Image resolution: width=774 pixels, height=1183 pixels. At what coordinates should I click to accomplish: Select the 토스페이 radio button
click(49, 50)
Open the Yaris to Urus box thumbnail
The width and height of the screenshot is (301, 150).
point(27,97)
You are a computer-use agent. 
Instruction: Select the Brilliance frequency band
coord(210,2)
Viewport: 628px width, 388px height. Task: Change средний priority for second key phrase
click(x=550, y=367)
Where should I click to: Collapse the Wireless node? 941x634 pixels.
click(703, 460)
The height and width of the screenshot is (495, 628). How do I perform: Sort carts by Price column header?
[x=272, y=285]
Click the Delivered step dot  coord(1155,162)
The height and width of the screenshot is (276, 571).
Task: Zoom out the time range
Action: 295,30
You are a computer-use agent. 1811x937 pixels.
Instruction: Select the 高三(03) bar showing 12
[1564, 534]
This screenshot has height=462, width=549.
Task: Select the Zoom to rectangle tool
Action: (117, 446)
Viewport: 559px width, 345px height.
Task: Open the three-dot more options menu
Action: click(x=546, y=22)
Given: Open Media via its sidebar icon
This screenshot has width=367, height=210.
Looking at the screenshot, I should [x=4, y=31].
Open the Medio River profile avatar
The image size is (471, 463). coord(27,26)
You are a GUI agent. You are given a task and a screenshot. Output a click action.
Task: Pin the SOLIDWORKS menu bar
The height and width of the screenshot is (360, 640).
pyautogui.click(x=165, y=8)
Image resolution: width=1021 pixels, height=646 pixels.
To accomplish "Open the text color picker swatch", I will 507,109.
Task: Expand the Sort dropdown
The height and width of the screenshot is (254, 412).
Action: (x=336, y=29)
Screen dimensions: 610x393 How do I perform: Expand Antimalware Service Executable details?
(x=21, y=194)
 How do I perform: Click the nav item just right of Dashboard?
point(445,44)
▬▬▬▬▬▬▬▬▬▬
* Work required *
After you work out how many lines in the material hold the word "agent", please respond with that number alone.

* Expected output *
3